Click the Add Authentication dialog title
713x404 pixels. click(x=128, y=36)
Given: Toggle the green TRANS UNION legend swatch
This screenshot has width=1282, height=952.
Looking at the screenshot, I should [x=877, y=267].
########
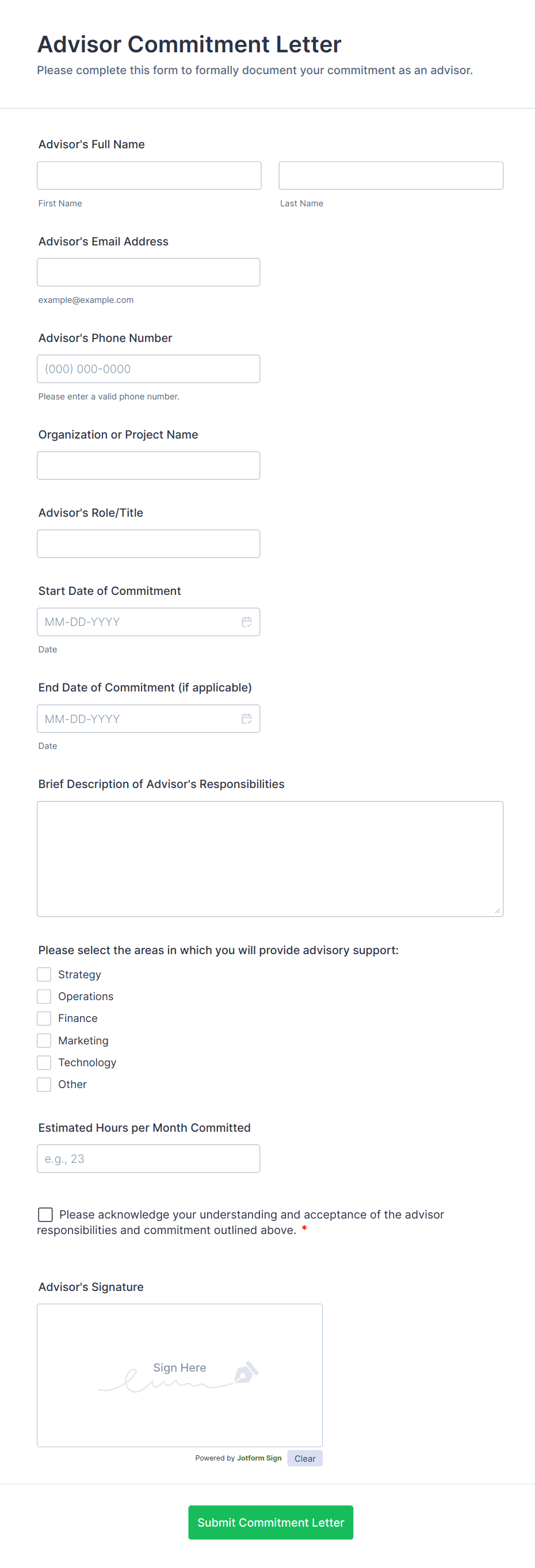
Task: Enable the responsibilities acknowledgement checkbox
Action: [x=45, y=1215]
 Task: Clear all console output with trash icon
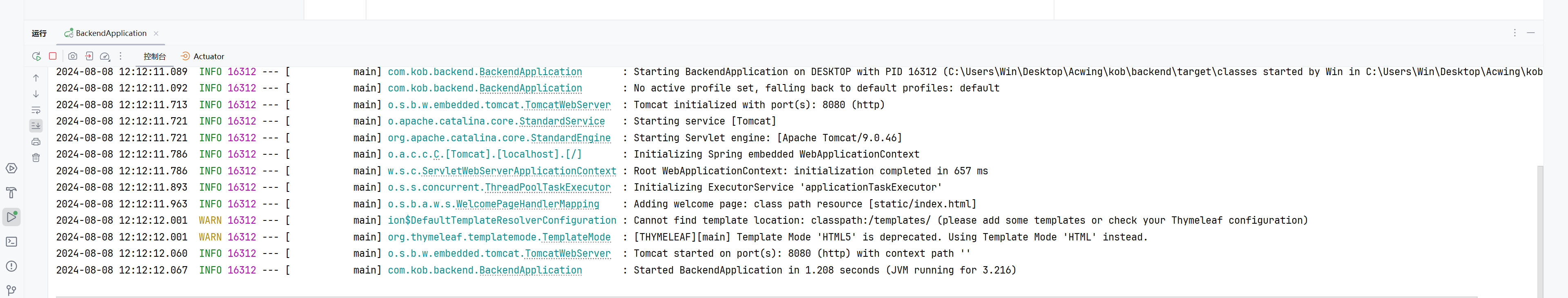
########
→ **Problem statement**:
Quote the records from the line containing "Given: Toggle the" through the line containing "Looking at the", with both of those lines included.

→ **Exercise result**:
Given: Toggle the green TRANS UNION legend swatch
This screenshot has width=1282, height=952.
Looking at the screenshot, I should [x=877, y=267].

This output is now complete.